How would Nicodemus have understood Jesus words?

Is baptism necessary for salvation? Is it necessary to be water baptized after one's profession of faith before one can receive the gift of forgiveness and new life through regeneration? (No.  Neither Lutherans, Roman Catholics, or Eastern Orthodox teach that regeneration can ONLY occur in Baptism.  Many a martyr is in heaven who did not have the opportunity to be baptized, but yet was regenerated by God when he believed, and therefore received the forgiveness of his sins.)  Or is baptism a proper act of obedience after one is saved? (There is not ONE passage in Scripture that states that  the purpose of Baptism is as OUR act of obedience.  None.)  In the first case, the order would be faith, then baptism, resulting in salvation. In the second case, the order would be faith, resulting in salvation, followed by baptism.  (Or how about a third order:  divine election, quickening of a spiritually dead soul by the Word, the gifting of faith and salvation by the Holy Spirit through the Word, creating saving belief...all occurring by either the preaching, reading, or pronouncement of the Word, including the Word spoken during Baptism.)

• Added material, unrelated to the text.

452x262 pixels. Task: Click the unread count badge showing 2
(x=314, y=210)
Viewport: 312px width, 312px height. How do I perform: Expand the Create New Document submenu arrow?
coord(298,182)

Let's take a moment to consider the texts. There are a number of different kinds of baptism in the New Testament (No, actually God says in Ephesians that there is one Lord, one faith, one baptism.)  One kind of baptism is water baptism. Some Christians use Jesus' comments in the Gospel of John as a proof text, teaching that water baptism is necessary for salvation as a Christian.  (No, the overwhelming majority of the world's Christians teach that God saves and forgives sins in water baptism, just as the plain, simple interpretation of multiple passages of Scripture state.)

Jesus says to Nicodemus in John 3:5 , "Truly, truly, I say to you, unless one is born of water and the Spirit, he cannot enter into the kingdom of God. Or, it might alternately be translated, "Unless you were born of water, even the Spirit, you cannot enter the kingdom of Heaven." (The word "and" is the Greek word kai, and can be translated either "and" or "even." You can see right there that if it's translated "even," it casts a whole different light on the issue.)  (Evangelicals and Baptists are the premier experts in translating the Bible correctly.  (strong sarcasm!)  Not one translation of the Bible, into English, or for that matter, into ANY language, has EVER translated this passage as this evangelical author thinks it would of, could of, should of been translated.  The "light" that should be "cast" here is the shameful manner in which these Christians twist and contort God's Holy Word to force our 2,000 year old faith to comply with their sixteenth century false teachings.)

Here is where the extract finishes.